# Aim of the exercise
Rewrite every item below with "computer-use agent" changed to "desktop agent", leaving everything else as it is.
═══ Listed records ═══
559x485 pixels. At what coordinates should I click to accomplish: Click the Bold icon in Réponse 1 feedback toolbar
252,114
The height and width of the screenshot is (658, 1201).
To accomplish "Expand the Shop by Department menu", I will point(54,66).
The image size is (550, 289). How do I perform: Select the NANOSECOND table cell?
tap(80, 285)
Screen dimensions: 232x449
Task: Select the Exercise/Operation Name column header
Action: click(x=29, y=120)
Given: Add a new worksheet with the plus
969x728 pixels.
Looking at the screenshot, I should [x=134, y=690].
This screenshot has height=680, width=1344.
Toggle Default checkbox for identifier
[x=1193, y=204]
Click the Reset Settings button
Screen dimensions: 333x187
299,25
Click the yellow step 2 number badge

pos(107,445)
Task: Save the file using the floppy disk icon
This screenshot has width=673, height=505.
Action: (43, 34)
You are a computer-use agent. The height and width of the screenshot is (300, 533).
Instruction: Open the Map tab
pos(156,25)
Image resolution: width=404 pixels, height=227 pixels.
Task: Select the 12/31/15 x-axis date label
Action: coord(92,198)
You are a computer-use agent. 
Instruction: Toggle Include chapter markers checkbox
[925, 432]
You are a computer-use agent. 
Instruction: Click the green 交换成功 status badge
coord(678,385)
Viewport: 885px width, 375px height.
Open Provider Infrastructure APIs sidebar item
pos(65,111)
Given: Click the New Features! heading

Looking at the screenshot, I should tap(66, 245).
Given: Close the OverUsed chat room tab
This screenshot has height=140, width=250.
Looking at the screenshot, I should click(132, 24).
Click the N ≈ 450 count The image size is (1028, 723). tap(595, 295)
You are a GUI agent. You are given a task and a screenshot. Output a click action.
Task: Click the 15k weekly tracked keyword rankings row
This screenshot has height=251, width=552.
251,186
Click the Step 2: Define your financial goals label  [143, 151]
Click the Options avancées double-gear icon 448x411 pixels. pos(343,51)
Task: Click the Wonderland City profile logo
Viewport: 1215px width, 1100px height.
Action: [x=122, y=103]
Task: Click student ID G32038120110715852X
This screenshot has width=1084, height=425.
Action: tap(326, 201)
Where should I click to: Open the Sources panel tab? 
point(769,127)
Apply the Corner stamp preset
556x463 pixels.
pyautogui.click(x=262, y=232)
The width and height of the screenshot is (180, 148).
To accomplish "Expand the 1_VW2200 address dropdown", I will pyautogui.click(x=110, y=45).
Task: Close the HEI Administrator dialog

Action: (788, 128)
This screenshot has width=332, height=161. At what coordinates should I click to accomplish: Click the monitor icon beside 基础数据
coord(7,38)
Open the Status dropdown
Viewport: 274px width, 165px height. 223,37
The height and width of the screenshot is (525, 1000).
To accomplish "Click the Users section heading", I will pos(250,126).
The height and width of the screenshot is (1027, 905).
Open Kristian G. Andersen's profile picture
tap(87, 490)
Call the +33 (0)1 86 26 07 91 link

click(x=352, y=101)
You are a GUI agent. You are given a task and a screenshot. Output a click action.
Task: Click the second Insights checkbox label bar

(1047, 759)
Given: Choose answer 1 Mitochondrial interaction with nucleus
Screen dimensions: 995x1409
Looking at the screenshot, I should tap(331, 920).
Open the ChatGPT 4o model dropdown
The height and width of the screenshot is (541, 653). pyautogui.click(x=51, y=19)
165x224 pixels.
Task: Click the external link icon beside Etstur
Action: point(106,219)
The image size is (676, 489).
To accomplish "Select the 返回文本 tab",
═══
# Problem solution
559x485 pixels. At what coordinates should I click to accomplish: Click the Bold icon in Réponse 1 feedback toolbar
252,114
The height and width of the screenshot is (658, 1201).
To accomplish "Expand the Shop by Department menu", I will point(54,66).
The image size is (550, 289). How do I perform: Select the NANOSECOND table cell?
tap(80, 285)
Screen dimensions: 232x449
Task: Select the Exercise/Operation Name column header
Action: click(x=29, y=120)
Given: Add a new worksheet with the plus
969x728 pixels.
Looking at the screenshot, I should [x=134, y=690].
This screenshot has height=680, width=1344.
Toggle Default checkbox for identifier
[x=1193, y=204]
Click the Reset Settings button
Screen dimensions: 333x187
299,25
Click the yellow step 2 number badge

pos(107,445)
Task: Save the file using the floppy disk icon
This screenshot has width=673, height=505.
Action: (43, 34)
You are a desktop agent. The height and width of the screenshot is (300, 533).
Instruction: Open the Map tab
pos(156,25)
Image resolution: width=404 pixels, height=227 pixels.
Task: Select the 12/31/15 x-axis date label
Action: coord(92,198)
You are a desktop agent. 
Instruction: Toggle Include chapter markers checkbox
[925, 432]
You are a desktop agent. 
Instruction: Click the green 交换成功 status badge
coord(678,385)
Viewport: 885px width, 375px height.
Open Provider Infrastructure APIs sidebar item
pos(65,111)
Given: Click the New Features! heading

Looking at the screenshot, I should tap(66, 245).
Given: Close the OverUsed chat room tab
This screenshot has height=140, width=250.
Looking at the screenshot, I should click(132, 24).
Click the N ≈ 450 count The image size is (1028, 723). tap(595, 295)
You are a GUI agent. You are given a task and a screenshot. Output a click action.
Task: Click the 15k weekly tracked keyword rankings row
This screenshot has height=251, width=552.
251,186
Click the Step 2: Define your financial goals label  [143, 151]
Click the Options avancées double-gear icon 448x411 pixels. pos(343,51)
Task: Click the Wonderland City profile logo
Viewport: 1215px width, 1100px height.
Action: [x=122, y=103]
Task: Click student ID G32038120110715852X
This screenshot has width=1084, height=425.
Action: tap(326, 201)
Where should I click to: Open the Sources panel tab? 
point(769,127)
Apply the Corner stamp preset
556x463 pixels.
pyautogui.click(x=262, y=232)
The width and height of the screenshot is (180, 148).
To accomplish "Expand the 1_VW2200 address dropdown", I will pyautogui.click(x=110, y=45).
Task: Close the HEI Administrator dialog

Action: (788, 128)
This screenshot has width=332, height=161. At what coordinates should I click to accomplish: Click the monitor icon beside 基础数据
coord(7,38)
Open the Status dropdown
Viewport: 274px width, 165px height. 223,37
The height and width of the screenshot is (525, 1000).
To accomplish "Click the Users section heading", I will pos(250,126).
The height and width of the screenshot is (1027, 905).
Open Kristian G. Andersen's profile picture
tap(87, 490)
Call the +33 (0)1 86 26 07 91 link

click(x=352, y=101)
You are a GUI agent. You are given a task and a screenshot. Output a click action.
Task: Click the second Insights checkbox label bar

(1047, 759)
Given: Choose answer 1 Mitochondrial interaction with nucleus
Screen dimensions: 995x1409
Looking at the screenshot, I should tap(331, 920).
Open the ChatGPT 4o model dropdown
The height and width of the screenshot is (541, 653). pyautogui.click(x=51, y=19)
165x224 pixels.
Task: Click the external link icon beside Etstur
Action: point(106,219)
The image size is (676, 489).
To accomplish "Select the 返回文本 tab",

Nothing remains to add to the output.